## [How to complete this task]
When you reach a picture, pass over it; otherwise repeat the listing word for word.

+++

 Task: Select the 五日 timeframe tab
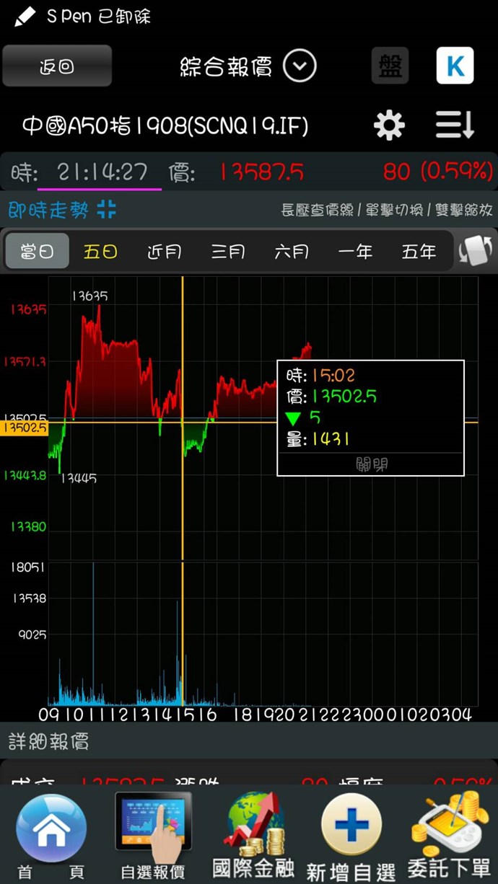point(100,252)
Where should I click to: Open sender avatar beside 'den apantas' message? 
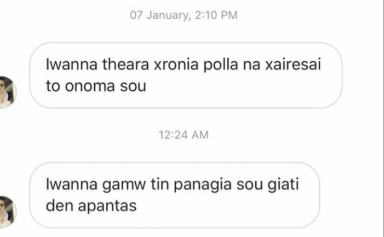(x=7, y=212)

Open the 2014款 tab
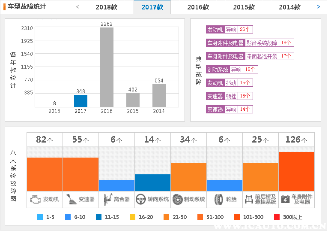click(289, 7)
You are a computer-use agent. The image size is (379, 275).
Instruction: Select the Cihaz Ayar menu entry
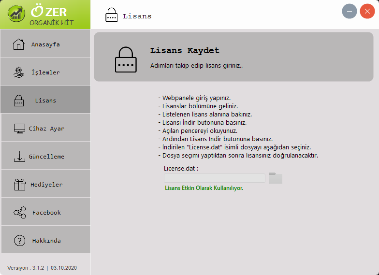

+++

## [Response below]
 Task: Select the 五日 timeframe tab
point(100,252)
Where should I click to: Open sender avatar beside 'den apantas' message? 
(x=7, y=212)

Open the 2014款 tab
click(289, 7)
You are a computer-use agent. The image size is (379, 275).
Instruction: Select the Cihaz Ayar menu entry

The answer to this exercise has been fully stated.